Express the data lines starting at the line that contains "Where should I click to: Click the search" and ending at the line that contains "Action: 522,87" as a JSON list of strings, one string per line, with blank lines left out. Include only those lines.

# Recorded information:
╭──

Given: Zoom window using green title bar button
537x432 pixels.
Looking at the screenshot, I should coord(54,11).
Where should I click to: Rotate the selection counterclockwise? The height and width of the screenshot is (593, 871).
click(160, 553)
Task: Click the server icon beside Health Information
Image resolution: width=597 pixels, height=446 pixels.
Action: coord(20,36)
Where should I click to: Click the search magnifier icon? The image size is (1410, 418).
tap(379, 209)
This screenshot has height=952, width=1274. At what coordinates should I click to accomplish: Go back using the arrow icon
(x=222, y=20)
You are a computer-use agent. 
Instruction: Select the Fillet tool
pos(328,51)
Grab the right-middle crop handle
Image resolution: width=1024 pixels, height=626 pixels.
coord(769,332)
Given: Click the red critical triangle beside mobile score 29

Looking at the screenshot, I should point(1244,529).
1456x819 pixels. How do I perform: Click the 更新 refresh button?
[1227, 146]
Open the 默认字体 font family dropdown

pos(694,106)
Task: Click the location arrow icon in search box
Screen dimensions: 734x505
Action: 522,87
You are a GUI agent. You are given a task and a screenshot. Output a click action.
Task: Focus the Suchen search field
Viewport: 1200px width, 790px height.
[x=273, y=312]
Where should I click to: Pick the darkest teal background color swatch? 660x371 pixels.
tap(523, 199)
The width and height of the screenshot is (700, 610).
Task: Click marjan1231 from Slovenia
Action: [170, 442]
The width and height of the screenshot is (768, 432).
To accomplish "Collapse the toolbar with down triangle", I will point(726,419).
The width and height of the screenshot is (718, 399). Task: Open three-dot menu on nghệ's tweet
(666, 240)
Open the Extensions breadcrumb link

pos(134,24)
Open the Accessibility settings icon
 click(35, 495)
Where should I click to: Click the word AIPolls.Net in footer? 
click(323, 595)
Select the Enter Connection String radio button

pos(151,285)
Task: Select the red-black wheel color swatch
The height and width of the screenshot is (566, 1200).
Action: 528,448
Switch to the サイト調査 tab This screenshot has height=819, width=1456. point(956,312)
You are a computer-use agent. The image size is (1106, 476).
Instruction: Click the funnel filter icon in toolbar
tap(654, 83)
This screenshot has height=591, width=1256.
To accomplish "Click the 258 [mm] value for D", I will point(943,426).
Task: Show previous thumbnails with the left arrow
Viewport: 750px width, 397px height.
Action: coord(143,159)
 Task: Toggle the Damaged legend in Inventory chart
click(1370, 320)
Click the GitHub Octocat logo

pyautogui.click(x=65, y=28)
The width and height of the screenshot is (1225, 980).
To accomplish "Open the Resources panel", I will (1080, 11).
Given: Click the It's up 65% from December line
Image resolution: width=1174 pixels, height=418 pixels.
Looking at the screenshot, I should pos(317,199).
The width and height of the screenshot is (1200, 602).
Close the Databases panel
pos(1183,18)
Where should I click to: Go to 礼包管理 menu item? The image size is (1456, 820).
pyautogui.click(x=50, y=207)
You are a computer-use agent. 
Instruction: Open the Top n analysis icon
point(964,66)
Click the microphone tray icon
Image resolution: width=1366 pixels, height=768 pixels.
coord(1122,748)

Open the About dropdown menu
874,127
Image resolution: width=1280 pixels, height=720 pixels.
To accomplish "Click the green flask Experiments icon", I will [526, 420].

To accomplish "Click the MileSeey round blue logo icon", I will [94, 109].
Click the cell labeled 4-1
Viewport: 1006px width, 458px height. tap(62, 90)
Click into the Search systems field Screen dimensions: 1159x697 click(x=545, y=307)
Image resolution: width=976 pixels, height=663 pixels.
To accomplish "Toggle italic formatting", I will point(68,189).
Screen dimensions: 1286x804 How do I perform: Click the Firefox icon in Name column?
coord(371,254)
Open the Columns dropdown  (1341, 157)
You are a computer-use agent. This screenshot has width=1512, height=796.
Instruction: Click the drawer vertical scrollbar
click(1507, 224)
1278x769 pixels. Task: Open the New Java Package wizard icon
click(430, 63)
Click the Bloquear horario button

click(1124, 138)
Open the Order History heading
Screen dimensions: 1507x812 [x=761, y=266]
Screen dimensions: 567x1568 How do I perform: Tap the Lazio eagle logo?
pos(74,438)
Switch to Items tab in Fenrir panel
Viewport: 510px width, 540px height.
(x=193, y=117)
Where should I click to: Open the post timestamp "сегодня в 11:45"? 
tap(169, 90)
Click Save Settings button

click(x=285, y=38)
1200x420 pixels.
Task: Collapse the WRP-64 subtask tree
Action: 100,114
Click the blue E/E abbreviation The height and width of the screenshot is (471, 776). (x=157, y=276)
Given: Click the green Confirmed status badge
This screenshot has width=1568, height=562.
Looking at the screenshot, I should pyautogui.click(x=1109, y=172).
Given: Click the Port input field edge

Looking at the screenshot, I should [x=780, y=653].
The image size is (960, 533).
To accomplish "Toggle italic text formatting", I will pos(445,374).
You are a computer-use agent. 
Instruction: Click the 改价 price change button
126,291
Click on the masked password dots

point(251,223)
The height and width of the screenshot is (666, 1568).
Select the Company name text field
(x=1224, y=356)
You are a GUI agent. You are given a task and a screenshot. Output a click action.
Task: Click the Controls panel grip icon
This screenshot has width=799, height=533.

╰──

# Solved exercise:
[
  "Where should I click to: Click the search magnifier icon? The image size is (1410, 418).",
  "tap(379, 209)",
  "This screenshot has height=952, width=1274. At what coordinates should I click to accomplish: Go back using the arrow icon",
  "(x=222, y=20)",
  "You are a computer-use agent. ",
  "Instruction: Select the Fillet tool",
  "pos(328,51)",
  "Grab the right-middle crop handle",
  "Image resolution: width=1024 pixels, height=626 pixels.",
  "coord(769,332)",
  "Given: Click the red critical triangle beside mobile score 29",
  "Looking at the screenshot, I should point(1244,529).",
  "1456x819 pixels. How do I perform: Click the 更新 refresh button?",
  "[1227, 146]",
  "Open the 默认字体 font family dropdown",
  "pos(694,106)",
  "Task: Click the location arrow icon in search box",
  "Screen dimensions: 734x505",
  "Action: 522,87"
]